The longer you prolong the inevitable, the worse the situation will get.

I don't see a, "happy ever-after" ending.

Orchard

it seems you are in limbo which is so hard with the uncertainty involved.

She may need help but you and your family need to be safe and feel protected.

Mr Paul I am not sure what you mean by prolonging the inevitable as that may mean a few things.

Hi quirky'

I was referring to police intervention. I suggested an IVO in my previous posts.

cheers

ecomama
Valued Contributor
Valued Contributor

Orchard said:Well, so far no results have been given, the damage she has caused to the car is unbelievable, not only did she tag the outside she also put a knife through the leather seats, cut the wires so her and her friends could start it and move it - I’m not impressed. She has made a complaint to the police who called both of us - which was a lie so they never came out. I’m wondering if there isn’t anything she won’t do. She is driven by jealously and always has been, but she can’t have what I have. She needs some severe help.

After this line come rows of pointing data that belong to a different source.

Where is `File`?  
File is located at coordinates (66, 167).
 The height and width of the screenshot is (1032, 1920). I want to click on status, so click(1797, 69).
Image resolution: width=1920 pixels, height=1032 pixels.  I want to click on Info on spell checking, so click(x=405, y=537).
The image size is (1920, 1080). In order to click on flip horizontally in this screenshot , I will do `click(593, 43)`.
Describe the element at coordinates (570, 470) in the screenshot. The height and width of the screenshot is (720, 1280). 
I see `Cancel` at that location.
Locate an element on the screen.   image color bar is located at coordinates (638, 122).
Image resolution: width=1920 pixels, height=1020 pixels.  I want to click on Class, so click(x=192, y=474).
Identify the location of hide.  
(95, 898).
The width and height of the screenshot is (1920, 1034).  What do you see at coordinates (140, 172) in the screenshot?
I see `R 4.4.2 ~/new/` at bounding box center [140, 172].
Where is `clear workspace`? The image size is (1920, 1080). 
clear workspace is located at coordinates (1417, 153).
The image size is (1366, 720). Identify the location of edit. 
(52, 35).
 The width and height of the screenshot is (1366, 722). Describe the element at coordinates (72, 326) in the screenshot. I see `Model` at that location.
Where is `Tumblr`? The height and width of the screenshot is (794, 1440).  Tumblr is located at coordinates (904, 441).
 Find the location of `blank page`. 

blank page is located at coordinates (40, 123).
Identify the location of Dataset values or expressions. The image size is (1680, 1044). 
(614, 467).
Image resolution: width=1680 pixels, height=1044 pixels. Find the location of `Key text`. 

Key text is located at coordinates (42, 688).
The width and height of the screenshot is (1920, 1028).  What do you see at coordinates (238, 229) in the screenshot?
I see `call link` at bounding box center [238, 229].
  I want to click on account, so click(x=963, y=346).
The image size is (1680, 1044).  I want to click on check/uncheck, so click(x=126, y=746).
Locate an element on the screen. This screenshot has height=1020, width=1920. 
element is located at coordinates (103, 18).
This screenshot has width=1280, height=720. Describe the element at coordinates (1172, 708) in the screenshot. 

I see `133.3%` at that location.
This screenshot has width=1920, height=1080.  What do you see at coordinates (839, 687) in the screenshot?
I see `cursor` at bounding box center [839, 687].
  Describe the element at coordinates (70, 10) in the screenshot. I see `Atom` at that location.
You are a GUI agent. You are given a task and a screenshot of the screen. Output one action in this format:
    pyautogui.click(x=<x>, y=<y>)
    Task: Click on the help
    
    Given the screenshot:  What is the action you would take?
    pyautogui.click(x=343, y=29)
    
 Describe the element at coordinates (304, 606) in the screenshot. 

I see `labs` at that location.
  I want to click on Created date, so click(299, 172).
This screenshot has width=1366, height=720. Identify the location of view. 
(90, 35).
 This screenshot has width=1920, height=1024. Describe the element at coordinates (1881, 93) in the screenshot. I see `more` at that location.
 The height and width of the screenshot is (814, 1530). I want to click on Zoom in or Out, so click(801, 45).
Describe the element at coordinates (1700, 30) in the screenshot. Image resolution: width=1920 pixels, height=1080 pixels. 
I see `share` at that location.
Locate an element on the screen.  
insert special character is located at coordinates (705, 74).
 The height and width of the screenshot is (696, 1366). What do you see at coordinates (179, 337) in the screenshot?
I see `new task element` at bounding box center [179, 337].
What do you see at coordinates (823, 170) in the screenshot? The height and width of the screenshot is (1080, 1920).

Orchard, you need to phone the Police! You are not in a safe situation.

Yes I've been in a similar situation and the Police got involved and BOTH exH and affair partner were "warned off of each other".
It was either that or they both faced AVOs. And I wish the Police had done that.

It only got worse and exH was the main instigator.

I cannot believe your ex partner hasn't stepped up and phoned the police himself!
Especially since he started all of this drama. His affair partner is continuing it.
You seem to be the only one really suffering.
I can see you say you want to protect your children - but waiting for the next thing is a horrible situation.

I sat back at the time and watched the veritable circus unfold before me and I had zero to do with any of it. I also kicked him out and told her she could have him lol!

I got out of the disgusting relationship.
My kids and I are now "safe".

It really doesn't matter whether it's his child or not, or no child at all. He has been unfaithful and that's the initial material point.
He is not acting to protect you and the kids - that's the next.

I would call the Police and get an AVO, protect yourself and the kids.
You don't even have to involve your ex partner.

My Prayers are with you.
EM

Hi Orchard

Sounds like she has a lot of anger, which unfortunately or maybe fortunately, she took out on your car. Very strange that she had the nerve to make a complaint to police, given her behaviour.

It seems from your post that you spoke with a police officer and on that basis they didn't come to see you, is that correct? I'm wondering, if when talking to the officer and explaining the situation if they gave you any advice on how to protect yourself?

If the conversation didn't get that far and you feel comfortable, I'd like to encourage you to ring or go and see the officer you spoke with. It just might be a good opportunity to get some advice from someone who understands the issues, personalities involved and the law. How would you feel about that?

Kind thoughts to you

It’s a terrible feeling, it’s a small town, that I wantEd to bring our children up in but I’m seeing as though that may not be possible if this continues. He said he will go to the police station tomorrow and seeing if they will step in with an IVO especially after today’s events where he was at a mates place and she rocked up starting on him which grabbed his mates attention who demanded she leave, if not he will have to apply at the courthouse.
She hasn’t come to our property and started on me, only that once through message. I have had a lot of private numbers try and call me so I’m definitely considering changing my number. Really a bad situation to be in with one so volatile.

Did the affair partner come after you?
He will be going to the police station tomorrow, as I said to him this Is your mess you need to deal with it, I haven’t spoken to my psychologist yet and don’t have an appointment until 24th September so I’m trying to hold this together as best I can. My children are my priority through all of this.